- Location: Near Be'er Menucha, Arava, Israel
- Date: 16 August 1956 11:30–12:00 (UTC+02:00)
- Target: Egged bus No. 361 and IDF escort
- Attack type: Bus ambush, Terrorism
- Deaths: 4
- Injured: 9
- Perpetrators: Palestinian infiltrators from Jordan

= Line 361 bus attack =

1956 terrorist incident in Israel

The Line 361 bus attack was a terrorist attack carried out on 16 August 1956, against an Egged bus traveling from Tel Aviv to Eilat, in the Arava region of southern Israel. The attack was perpetrated by a group of Palestinian infiltrators who crossed into Israel from Jordan and ambushed the bus and its accompanying Israel Defense Forces (IDF) escort vehicle. Four Israelis were killed and nine others were injured.

== Background ==
During the 1950s, Israel experienced numerous cross-border infiltrations from neighboring states, particularly from Jordan. Some of these incursions involved attacks on civilian targets, including settlements, roads, and public transportation. The bus route linking Tel Aviv and Eilat passed through long, sparsely populated stretches of the Arava desert and was therefore considered especially vulnerable; as a result, civilian buses on this route were sometimes accompanied by military escort vehicles.

== The attack ==
On 16 August 1956, a group of Palestinian infiltrators entered Israel from Jordan and reached the area near Be'er Menucha in the Arava. The attackers positioned themselves in ambush along the roadside and waited for Egged bus No. 361, which was traveling south toward Eilat and was accompanied by an IDF vehicle.

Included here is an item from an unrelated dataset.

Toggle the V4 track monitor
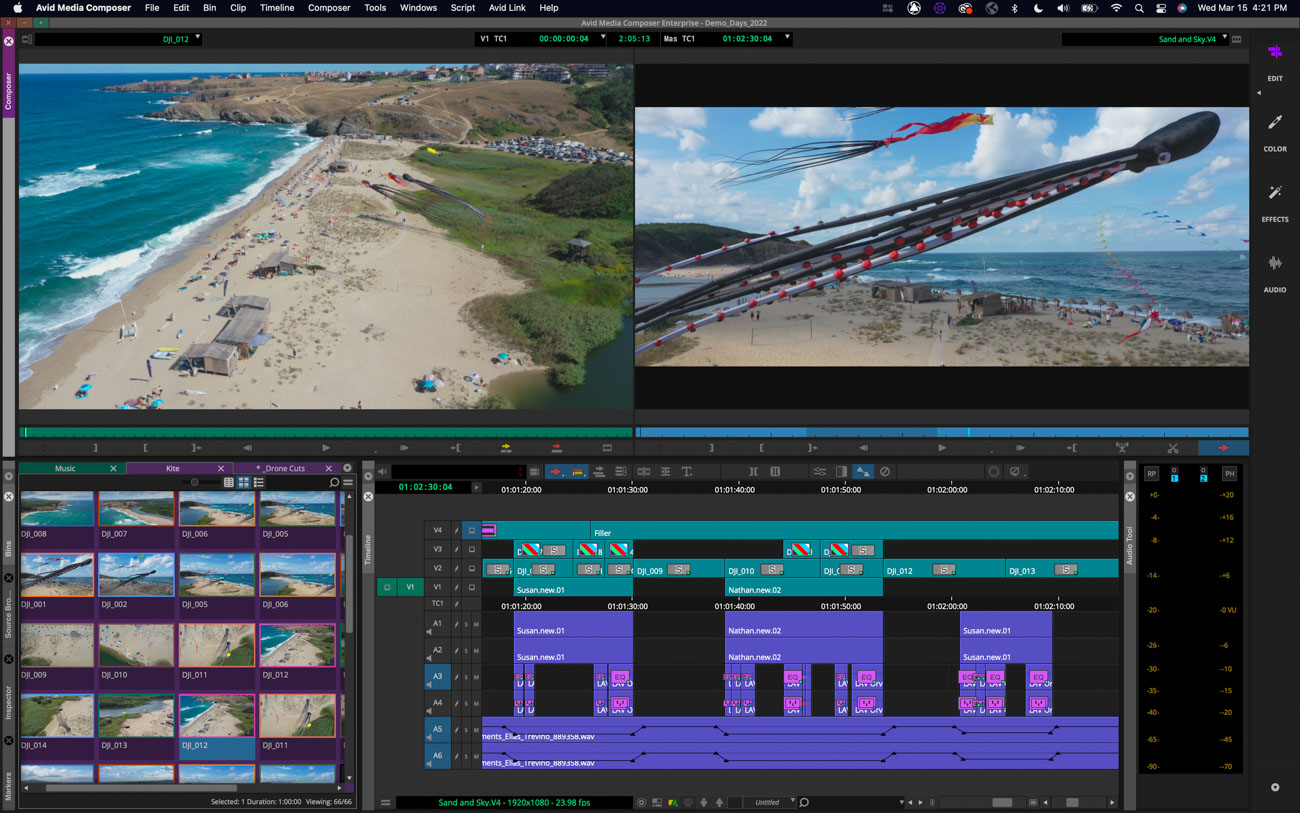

At approximately 11:30–12:00, the attackers opened fire on the bus and the escort vehicle. During the assault, four Israelis—both civilians and IDF soldiers—were killed. Nine additional passengers and soldiers were wounded. According to some contemporary reports, several of the victims were also injured during close-range physical attacks carried out as the assailants stormed the bus. After a brief exchange of fire, the attackers withdrew and retreated back across the border into Jordanian territory.

== Casualties ==
- Killed: 4 Israelis
- Wounded: 9 Israelis

While Haaretz initially reported five wounded, likely referring only to those seriously injured, both HaTzofe and Al Hamishmar confirmed a total of nine injured.